Nebenbei - die tägliche Kolumne

    Skepsis weicht Einsicht

    Den Wert geschätzt

    Nach bewerteter Schätzung stand gegenseitige Wertschätzung nicht immer so hoch im Kurs, wenn Gewerkschaft auf Regierung traf. Oder wenn Regierung Gewerkschaft besuchte. In Leipzig aber schon. Die Kanzlerin, am Sonntag zurückgekehrt an den Ort ihres Physikstudiums, wusste den Aufwind aufgrund der Willkommenskultur, die sie für sich entdeckt hat, zu nutzen für ein kultiviertes Willkommen beim ver.di-Bundeskongress.  

    Sich zu entschuldigen für ein freundliches Gesicht in Notsituationen – das hält wie Angela Merkel auch Monika Brandl, die Vorsitzende des Gewerkschaftsrates, nicht für angemessen. Und der ver.di-Vorsitzende Frank Bsirske findet Gefallen daran, dass die Kanzlerin, „anders als ein Vorgänger, da zu argumentieren beginnt, wo andere autoritär wurden“. Schon klar, dass die „Schwarze Null“ ihm nicht einleuchten will in einer Zeit billiger Kredite und dass ein verborgen verhandeltes TTIP-Abkommen ihn, anders als Merkel, kaum zu begeistern vermag.
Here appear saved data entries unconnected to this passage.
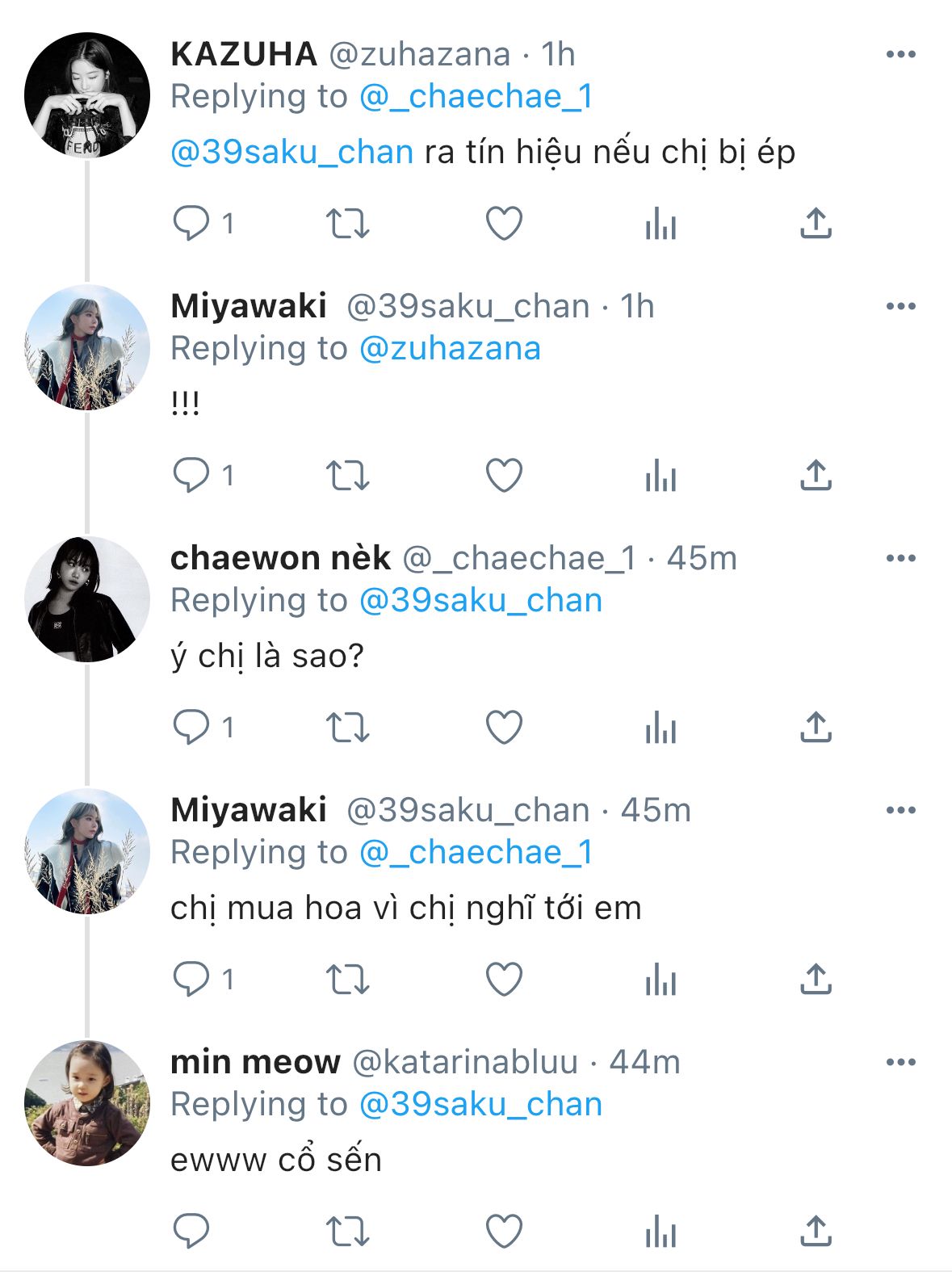Like Miyawaki's "!!!" reply

pos(504,476)
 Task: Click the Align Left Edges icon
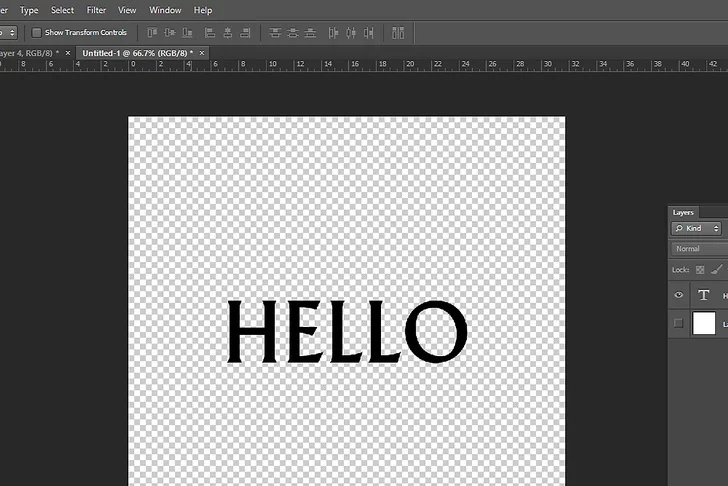click(210, 33)
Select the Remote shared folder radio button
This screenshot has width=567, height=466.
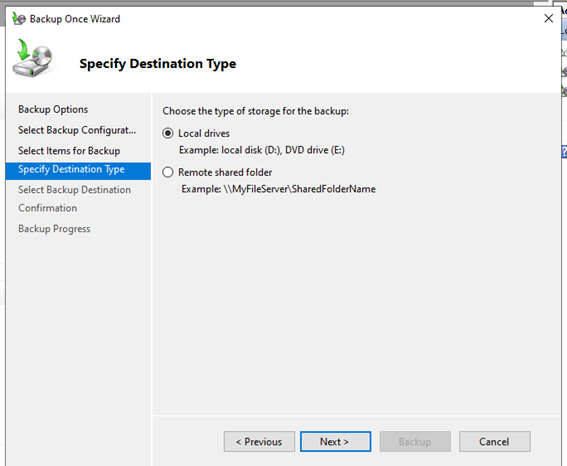tap(168, 172)
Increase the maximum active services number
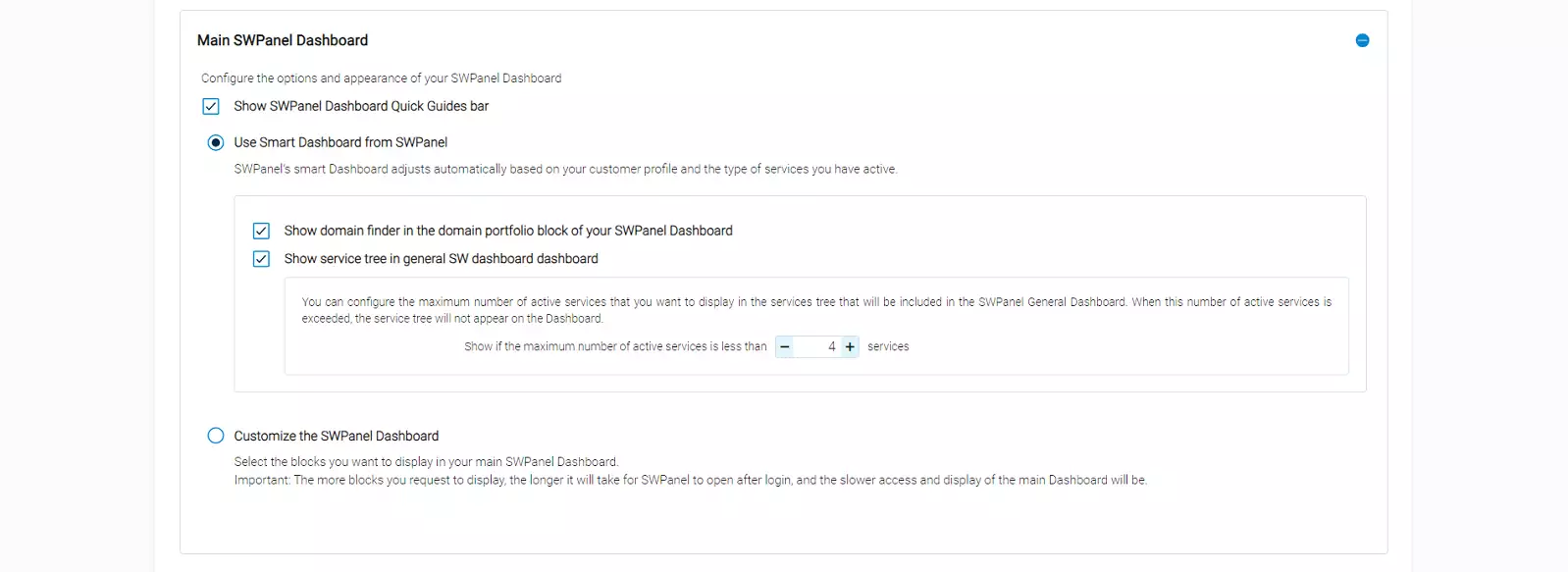This screenshot has width=1568, height=572. (850, 346)
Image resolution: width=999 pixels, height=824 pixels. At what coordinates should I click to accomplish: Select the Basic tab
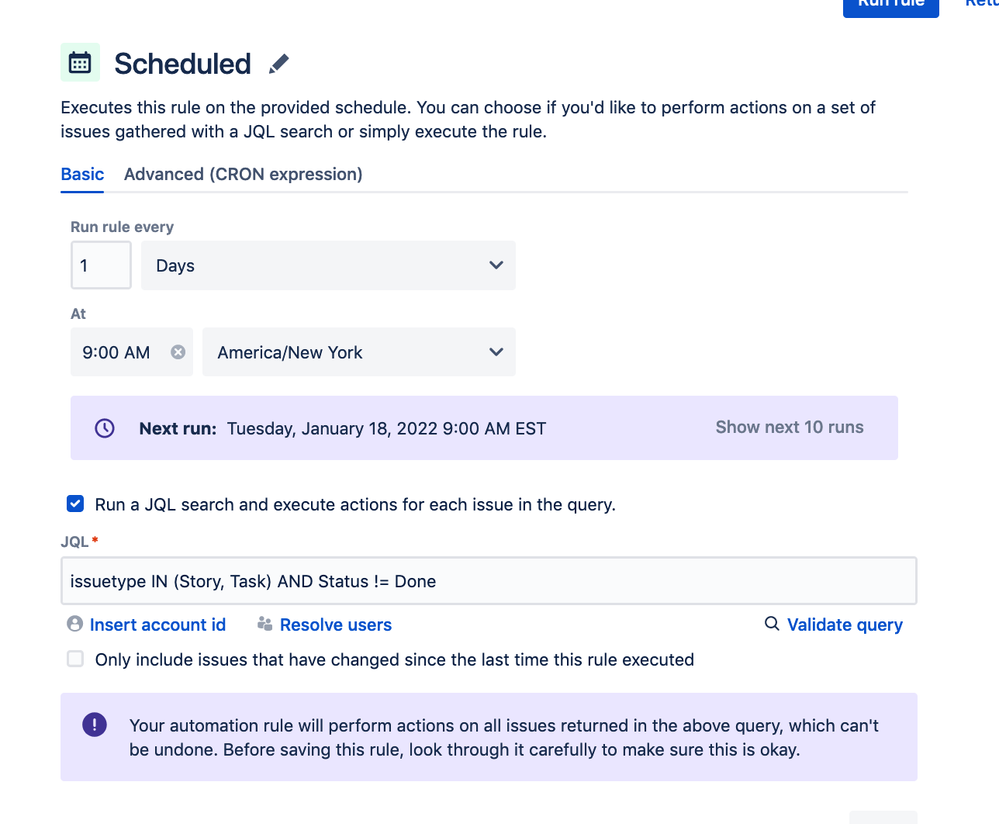[x=82, y=174]
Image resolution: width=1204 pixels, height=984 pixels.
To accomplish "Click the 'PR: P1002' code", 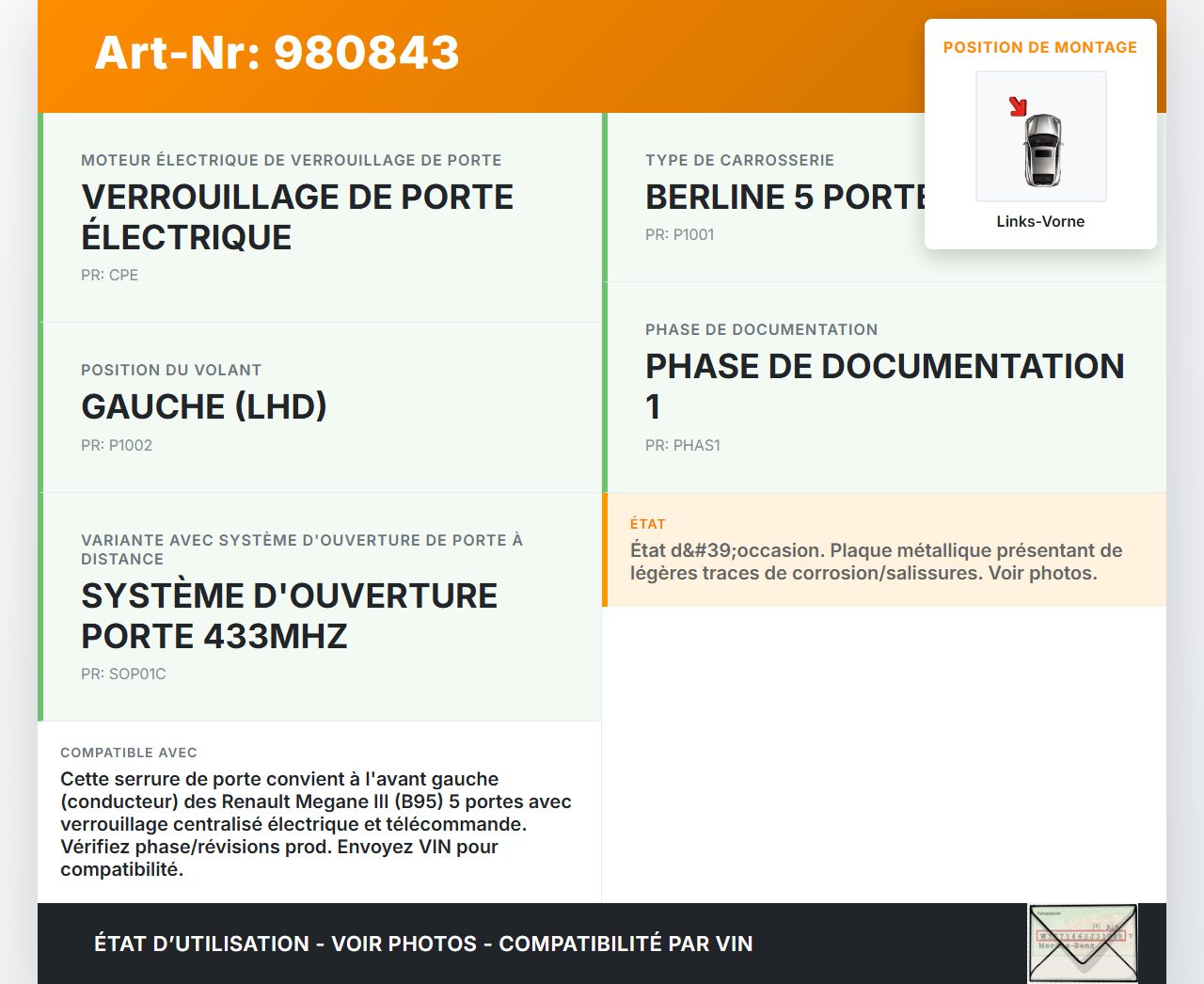I will click(117, 445).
    Doch über den „langen Weg“ der Kanzlerin in anderer Sache kann er sich freuen, denn beim Mindestlohn ist ihre Skepsis der Einsicht gewichen: „Ein Fortschritt – wichtig, dass das erreicht wurde“. Denn ohnehin sei klar: „Egal, ob man jeweils mit Ihnen übereinstimmt oder nicht: An Ihnen kommt man nicht vorbei!“ Lebhafter, wertschätzender Beifall der Delegierten.